— start TEXT PASSAGE —
Thursday, July 12, 2007

Olomouc

For all of my joking about the Czech Republic, of my three visits to this country, I've seen a rainbow during two of them and those aren't bad odds.



I think I made the right decision in coming here.

On my third visit to the Czech Republic, I am now officially fluent in Hello, Goodbye, and Thank you in Czech. I can't say anything else but I say those three things beautifully. Of course, I always say everything in English first out of habit and then say it again in Czech as if I'm subtitling myself.

I ate a fried egg and yogurt with cherries for breakfast this morning. Yesterday I ate an entire bag of frozen broccoli. Half of it was mushy and half was still frozen but I didn't care, I was just so happy to be eating green vegetables. My hostel has a gorgeous kitchen and I'm trying to take advantage of the opportunity to eat a little healthier than I have been.

Since I arrived in Eastern Europe, I've been on a steady diet of coffee, bread, cheese, and tomatoes, punctuated by the occasional (or not so occasional) chocolate croissant. I don't know if I'll be eating much better in Paris.

The plan is to stay two more nights in my hostel and then take a train to Bratislava and fly to Paris from there. I still haven't heard from the new school in Paris but I guess I'll figure out what I'm doing after I get there. Leigh sent me a link to accordian lessons in Paris which is obviously an amazing idea.

As some of you know, when I was originally planning this trip, I was going out of my way to ensure that my itinerary didn't involve France at all whatsoever. It isn't a political thing, I'm just terrified of French people. Anyway, some of you are probably wondering how I went from refusing to come within 50 km of the French border to deciding to spend a month in Paris. The reason is actually amazingly silly.

I was sitting in a cafe in Budapest with an Australian girl that I met in Krakow when an American woman I'd never met walked up to me and handed me a book and said, "I think you should have this." The book was Elaine Dundy's The Dud Avocado which was written in the 1950s and is about an American girl who lives in Paris for a year. I don't believe in signs but I do believe in living your life as much like a Hollywood movie as possible so here I am with a ticket to Paris.

Lauren pointed out that I'm not in any of my pictures so I took one of myself. This photograph showcases the lovely view of Olomouc from my bedroom window and also the spectacular tan that is my only souvenier from Budapest.


Onward and upward, I guess.

Wednesday, July 11, 2007

Back in the Czech Republic

We were nearing Breclav so I stood up and started attaching my bags to myself. The elderly man sharing my compartment sipped his mandarin juice and eyed me thoughtfully. I thought he might be about to speak to me but he didn't.

That's usually when people speak to you, when the train's about to stop. They're afraid to say much before that because they might get stuck talking to you for the rest of the journey, but at the end they can satisfy their curiousity about you without fear of entanglement.Where are you from? Where are you going? That's all anyone ever wants to know.

It turns out that the optimism of yesterday's post was completely unwarranted. Yesterday was a dark day in every sense of the word. We're back to rain again and the people from the school in Paris wrote me back to explain that they'd made yet another mistake and actually I can't come to school there after all and then my train to Olomouc simply never showed up so that I was stranded at the train station in Breclav for hours and hours and hours with a bag of potato chips and an overwhelming sense of defeat.
— end TEXT PASSAGE —
— start PROVIDED DATA —
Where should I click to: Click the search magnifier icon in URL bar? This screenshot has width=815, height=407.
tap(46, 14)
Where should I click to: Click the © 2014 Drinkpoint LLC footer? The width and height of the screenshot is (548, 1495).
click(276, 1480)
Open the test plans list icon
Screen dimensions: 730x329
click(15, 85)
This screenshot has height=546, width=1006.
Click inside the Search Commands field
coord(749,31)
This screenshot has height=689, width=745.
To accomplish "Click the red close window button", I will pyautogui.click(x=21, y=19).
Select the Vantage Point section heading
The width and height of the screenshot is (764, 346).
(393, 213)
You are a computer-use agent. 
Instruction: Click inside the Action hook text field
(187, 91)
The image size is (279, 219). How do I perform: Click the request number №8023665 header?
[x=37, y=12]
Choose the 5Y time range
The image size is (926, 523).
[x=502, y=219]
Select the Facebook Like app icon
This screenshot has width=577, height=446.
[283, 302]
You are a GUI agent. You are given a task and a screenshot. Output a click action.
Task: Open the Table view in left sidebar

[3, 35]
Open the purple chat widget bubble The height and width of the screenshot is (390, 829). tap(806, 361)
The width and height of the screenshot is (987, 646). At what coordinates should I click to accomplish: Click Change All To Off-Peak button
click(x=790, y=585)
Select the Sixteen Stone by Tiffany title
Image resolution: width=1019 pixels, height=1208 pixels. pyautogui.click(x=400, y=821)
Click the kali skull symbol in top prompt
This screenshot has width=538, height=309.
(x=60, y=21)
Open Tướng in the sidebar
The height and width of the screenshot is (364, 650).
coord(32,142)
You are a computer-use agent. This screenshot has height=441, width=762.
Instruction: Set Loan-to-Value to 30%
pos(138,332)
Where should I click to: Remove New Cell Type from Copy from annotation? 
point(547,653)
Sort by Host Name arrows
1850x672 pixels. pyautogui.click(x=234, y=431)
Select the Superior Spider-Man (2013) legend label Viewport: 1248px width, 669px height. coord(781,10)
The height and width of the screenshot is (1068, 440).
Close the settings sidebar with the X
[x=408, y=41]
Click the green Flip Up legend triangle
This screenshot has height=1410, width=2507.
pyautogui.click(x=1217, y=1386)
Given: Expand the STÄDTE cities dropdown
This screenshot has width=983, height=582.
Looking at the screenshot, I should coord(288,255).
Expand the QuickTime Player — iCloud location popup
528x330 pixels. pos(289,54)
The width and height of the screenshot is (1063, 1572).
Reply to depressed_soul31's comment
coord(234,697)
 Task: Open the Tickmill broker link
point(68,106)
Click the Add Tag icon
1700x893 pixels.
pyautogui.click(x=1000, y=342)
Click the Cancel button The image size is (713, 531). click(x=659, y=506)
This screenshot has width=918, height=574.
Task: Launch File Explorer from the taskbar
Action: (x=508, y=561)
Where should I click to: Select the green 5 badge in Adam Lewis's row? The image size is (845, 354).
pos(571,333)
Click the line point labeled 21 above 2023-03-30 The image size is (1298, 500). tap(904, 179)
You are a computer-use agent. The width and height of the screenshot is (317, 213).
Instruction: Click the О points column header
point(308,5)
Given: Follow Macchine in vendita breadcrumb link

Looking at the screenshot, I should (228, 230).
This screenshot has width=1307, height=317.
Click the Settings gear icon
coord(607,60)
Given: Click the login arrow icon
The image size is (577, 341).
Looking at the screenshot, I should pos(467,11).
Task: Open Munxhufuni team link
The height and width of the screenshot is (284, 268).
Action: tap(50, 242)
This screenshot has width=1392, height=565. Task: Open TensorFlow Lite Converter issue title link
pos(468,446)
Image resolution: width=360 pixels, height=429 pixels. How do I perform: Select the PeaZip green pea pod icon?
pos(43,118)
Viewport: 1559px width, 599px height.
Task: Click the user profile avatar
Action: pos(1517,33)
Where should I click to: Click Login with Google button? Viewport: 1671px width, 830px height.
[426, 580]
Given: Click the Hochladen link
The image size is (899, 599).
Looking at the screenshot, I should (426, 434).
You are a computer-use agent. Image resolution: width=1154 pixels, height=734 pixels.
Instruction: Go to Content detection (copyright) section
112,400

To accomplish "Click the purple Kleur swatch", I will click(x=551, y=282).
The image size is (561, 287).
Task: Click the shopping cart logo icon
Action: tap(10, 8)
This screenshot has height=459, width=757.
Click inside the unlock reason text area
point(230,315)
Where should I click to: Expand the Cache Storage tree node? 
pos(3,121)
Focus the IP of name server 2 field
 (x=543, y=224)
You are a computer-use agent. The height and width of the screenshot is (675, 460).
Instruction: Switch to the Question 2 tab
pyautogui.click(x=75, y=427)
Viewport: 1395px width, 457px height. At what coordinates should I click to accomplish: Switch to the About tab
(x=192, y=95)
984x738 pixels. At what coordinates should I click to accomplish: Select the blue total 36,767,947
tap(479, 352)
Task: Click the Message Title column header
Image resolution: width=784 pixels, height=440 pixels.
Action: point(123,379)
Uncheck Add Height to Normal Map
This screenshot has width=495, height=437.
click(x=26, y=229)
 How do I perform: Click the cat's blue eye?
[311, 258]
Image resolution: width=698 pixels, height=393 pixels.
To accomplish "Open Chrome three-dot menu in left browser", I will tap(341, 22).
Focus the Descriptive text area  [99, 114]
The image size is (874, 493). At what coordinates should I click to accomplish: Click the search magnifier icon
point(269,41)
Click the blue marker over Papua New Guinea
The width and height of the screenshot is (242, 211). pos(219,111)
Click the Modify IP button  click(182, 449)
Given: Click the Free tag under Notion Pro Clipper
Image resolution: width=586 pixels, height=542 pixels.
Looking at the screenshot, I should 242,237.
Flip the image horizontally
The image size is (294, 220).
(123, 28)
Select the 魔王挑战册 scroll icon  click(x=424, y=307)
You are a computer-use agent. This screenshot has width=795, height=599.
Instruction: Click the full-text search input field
— end PROVIDED DATA —
■ EXERCISES TO COMPLETE
• 1. Can you quote the travel blog from "Lauren pointed out" to "but he didn't."?
• 2. In the travel blog, what book did the American woman in the Budapest cafe hand the writer?
• 3. How might the travel blog go on after its final sentence? Write the next part.

■ EXPECTED RESPONSES
• 1.
Lauren pointed out that I'm not in any of my pictures so I took one of myself. This photograph showcases the lovely view of Olomouc from my bedroom window and also the spectacular tan that is my only souvenier from Budapest.


Onward and upward, I guess.

Wednesday, July 11, 2007

Back in the Czech Republic

We were nearing Breclav so I stood up and started attaching my bags to myself. The elderly man sharing my compartment sipped his mandarin juice and eyed me thoughtfully. I thought he might be about to speak to me but he didn't.

• 2. Elaine Dundy's The Dud Avocado.

• 3.
If there was ever a moment on this trip (and, truth be told, there've been several of them) when I wished that I was with someone, it was sitting on that cold, concrete platform in the rain, tear-stained and beaten down and ready to just give in to whatever life lesson I was supposed to be taking from all this.

The people at the information center in the Breclav train station don't speak any English so obtaining information from them presented a challenge. After several increasingly desperate visits, they managed to convey to me that another train was going to Olomouc (what happened to the first train will remain a mystery) but that I'd have to change trains yet again and I wouldn't arrive at my destination until almost midnight. A seven dollar phone call to my hostel assured me that I could take a taxi from the Olomouc train station to avoid being mugged in the dark.

Lovely.

Many exhausted hours later, I was finally in a lumpy but otherwise perfectly suitable bed in a small town in the middle of the Czech Republic. It felt like a bittersweet success.

People often talk about going on a trip like this to 'find themselves'. I don't mean this in a melodramatic way but I actually feel that I've lost myself entirely. I have never in my life been less sure of myself than I've become on this trip, and that includes middle school.

I think part of the way that we understand ourselves is by a process of forced self-definition. We say 'I am like this' and we say it over and over until we believe that it's true. We say it to our family, we say it to our friends, we say it to ourselves. We say it to nearly anyone and everyone who will listen and by this process we develop an identity that can be put into words.

You may agree with me that we never remember our dreams, we only remember the stories that we tell about them until our false memory of that dream becomes more real than the dream itself. I think it's the same with ourselves, or with myself. It's not myself that I know but instead it's the stories that I tell about myself. The person that I think I know is a fiction.

Anyway.

I'll tell you something, though. If you're going to discover that you never truly knew yourself, I don't recommend doing so on the cold, rainy platform of a train station in the middle of the Czech Republic. If you're going to have that kind of realization, I think an ideal location would be a cushy armchair, preferably with a cup of hot cocoa. Of course, it probably wouldn't occur to you under those circumstances.

So here I am in the middle of the Czech Republic with a plane ticket from Budapest to Istanbul, a plane ticket from Bratislava to Paris, and a plane ticket from Paris to London but no accommodations beyond tomorrow night and no onward train ticket out of this town. I'm not quite sure what to do about all of that but if you've got any ideas, I'm currently accepting them.

This is a nice place, I think, but I haven't really seen it yet. All I've seen is that I have my own bedroom with a door that closes and that is enough to say that I love this town. Last night, the owner insisted on keeping me up to tell me all about Olomouc and its many attractions but I was already half asleep and the only thing I remember was him telling me something about a place that serves chocolate pie and I thought, 'Chocolate pie and my own bedroom? I must be in heaven.'

It occurred to me last night, while studying the illegible graffiti of the OS 4223 that going to law school may be an outrageous mistake. Ok, I know for a fact that 80% of you just groaned audibly (the other 20% are probably skimming this paragraph). I just don't know anything anymore, that's all. I just don't know one single thing.

Maybe to really find yourself, you have to lose yourself first.

I think I'm going to go find that chocolate pie.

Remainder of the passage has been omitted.